Updated: Dec 31, 2020

When I first approached Philip Roth’s 2004 novel The Plot Against America, I can honestly admit that I expected a generic tale of antisemitism faced by Jews. From Number the Stars, to The Tattooist of Auschwitz, works on highlighting the topic could generally be considered a genre of their own.

As a Jewish teen, I’ve read many of these books, yet Roth’s novel deviated from the rest. The novel is set in a World War II era America, in New Jersey. We follow the working class Roth family, told from the point of view of Philip as a child growing up in a Lindbergh presidency era. In reality, aviator Charles Lindbergh was a close friend of Adolf Hitler, who shared the same ideals, and perpetuated anti-semitic beliefs throughout society at the time.
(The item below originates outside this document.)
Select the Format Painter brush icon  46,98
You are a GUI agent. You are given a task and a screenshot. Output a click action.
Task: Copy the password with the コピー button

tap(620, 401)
Throughout the novel, Lindbergh is presented as an American hero, perhaps a savior, even to the character of the conservative Rabbi Bengelsdorf. The way Roth illustrates Lindbergh perfectly incorporates the irony of the reality behind the novel. Continuing throughout the book, the readers are given a glimpse of this distorted reality through the tinted lens of childhood. Philip doesn’t yet understand his father’s frustration, or the Rabbi’s behavior.

“For the moment, our lives were intact, our households were in place, and the comfort of habitual rituals was almost powerful enough to preserve a child’s peacetime illusion of an eternal, unhounded now” (Roth, 229).

The illusion of bliss compliments the reality faced by Jewish-American families in the 1940s. What I thought was most interesting, however, was the development of Rabbi Bengelsdorf’s character. The Rabbi is introduced into the family as the husband of Philip’s aunt Evelyn, and is seen to be in full support of Lindbergh, addressing it frequently throughout the novel.

The Rabbi’s character frustrated me for the majority of the book. How could a religious leader be in support of a man defining antisemitism?

However, I finally understood Roth’s approach when I neared the end of the book. Within the last 80 pages, the rabbi is arrested “under suspicion of being ‘among the ringleaders’ of the Jewish conspiratorial plot against America” (Roth, 320).

Consequently, Lindbergh disappears, FDR steps in, and life in America returns to normalcy with a bitter-sweet closing.

The Plot Against America sheds light on what could have happened, but didn’t. For that reason, it’s important to consider this simple, yet eye opening tale of a Jewish-American family.